In quel tempo, una folla numerosa andava con Gesù. Egli si voltò e disse loro:
«Se uno viene a me e non mi ama più di quanto ami suo padre, la madre, la moglie, i figli, i fratelli, le sorelle e perfino la propria vita, non può essere mio discepolo.
Colui che non porta la propria croce e non viene dietro a me, non può essere mio discepolo.
Chi di voi, volendo costruire una torre, non siede prima a calcolare la spesa e a vedere se ha i mezzi per portarla a termine? Per evitare che, se getta le fondamenta e non è in grado di finire il lavoro, tutti coloro che vedono comincino a deriderlo, dicendo: “Costui ha iniziato a costruire, ma non è stato capace di finire il lavoro”.

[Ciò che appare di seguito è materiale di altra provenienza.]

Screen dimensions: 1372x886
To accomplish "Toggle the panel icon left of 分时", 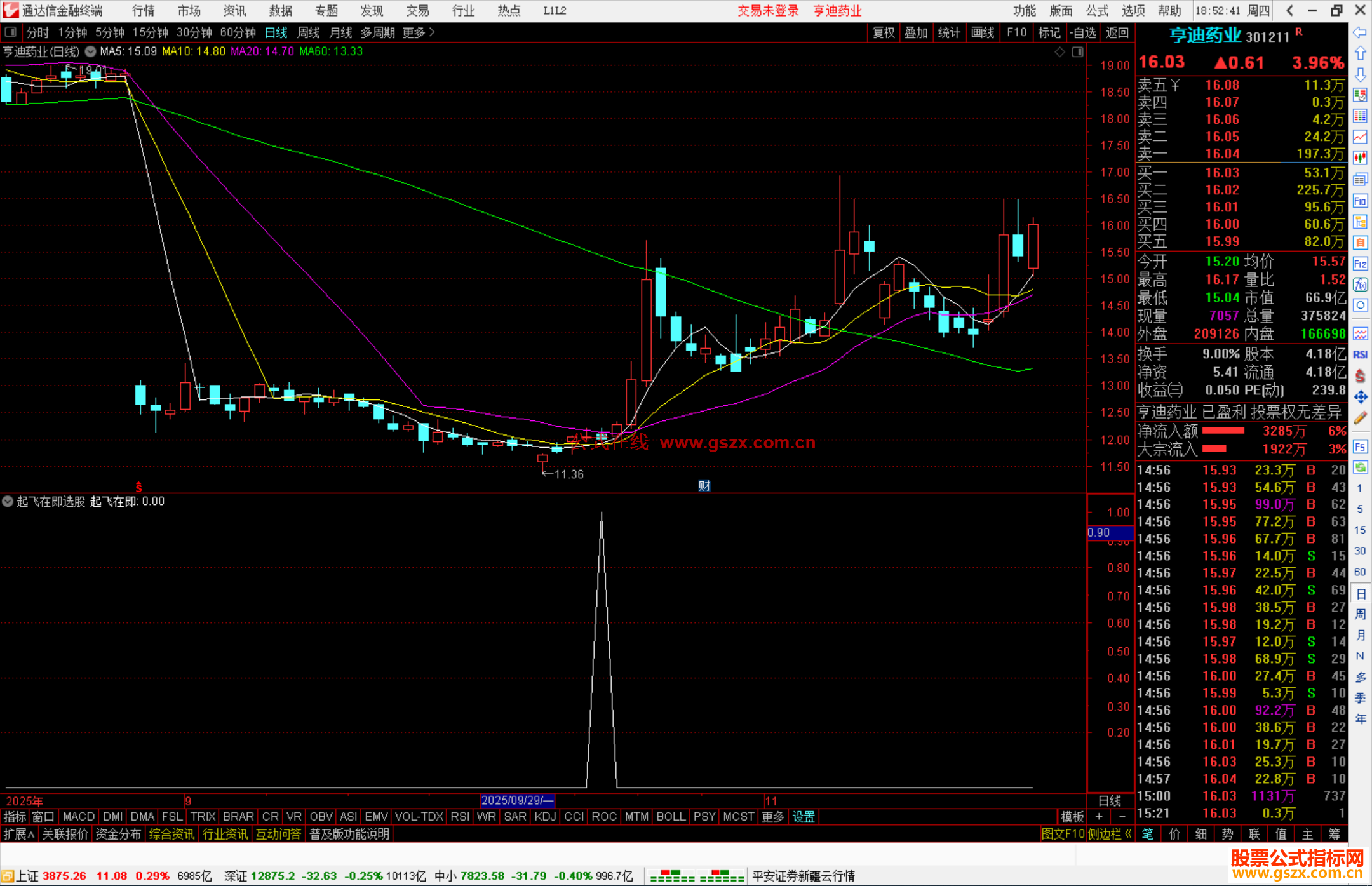I will click(11, 32).
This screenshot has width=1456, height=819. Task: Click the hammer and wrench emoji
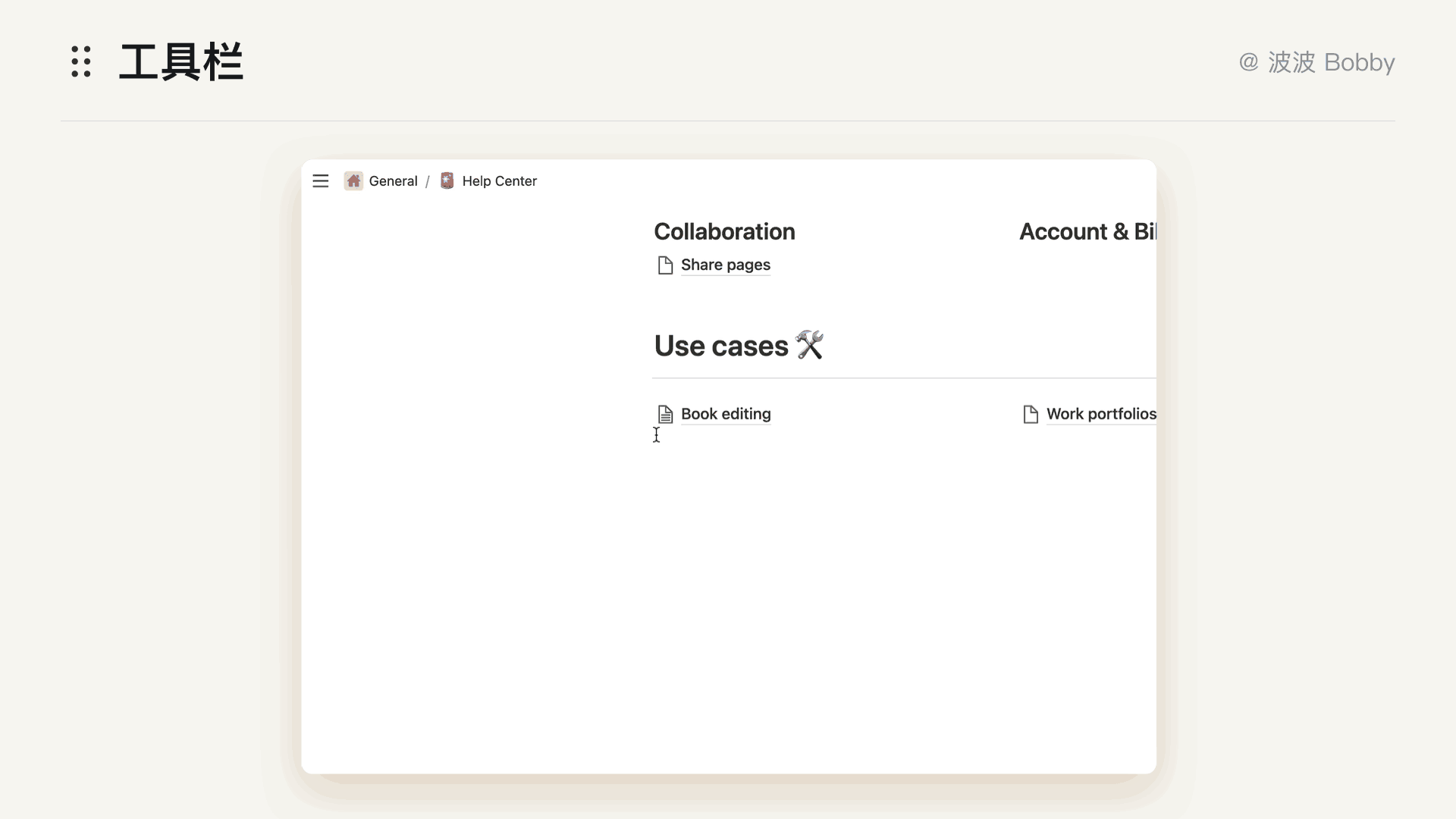coord(809,346)
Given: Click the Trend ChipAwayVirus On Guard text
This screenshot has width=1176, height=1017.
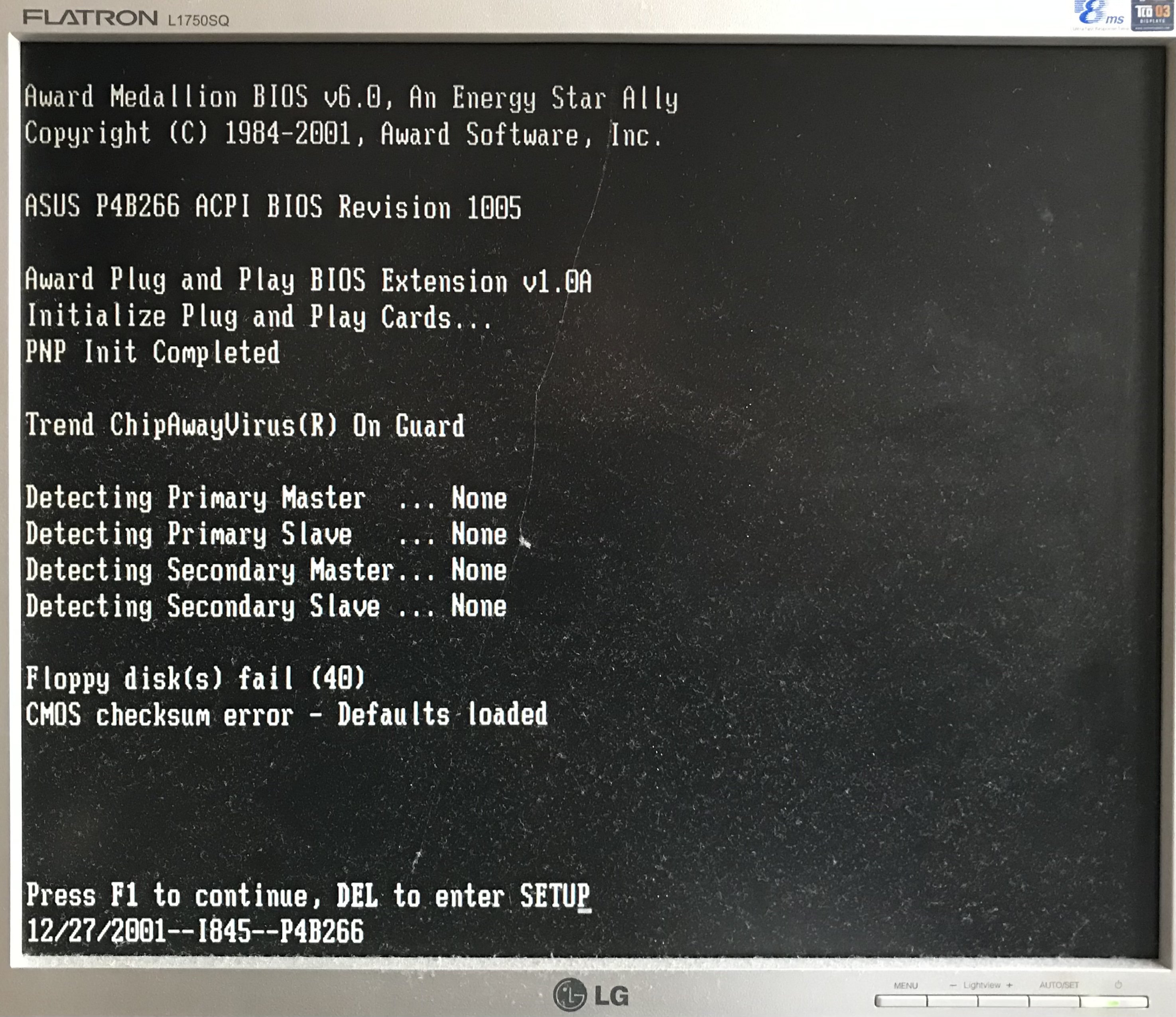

Oppure quale re, partendo in guerra contro un altro re, non siede prima a esaminare se può affrontare con diecimila uomini chi gli viene incontro con ventimila? Se no, mentre l’altro è ancora lontano, gli manda dei messaggeri per chiedere pace.
Così chiunque di voi non rinuncia a tutti i suoi averi, non può essere mio discepolo».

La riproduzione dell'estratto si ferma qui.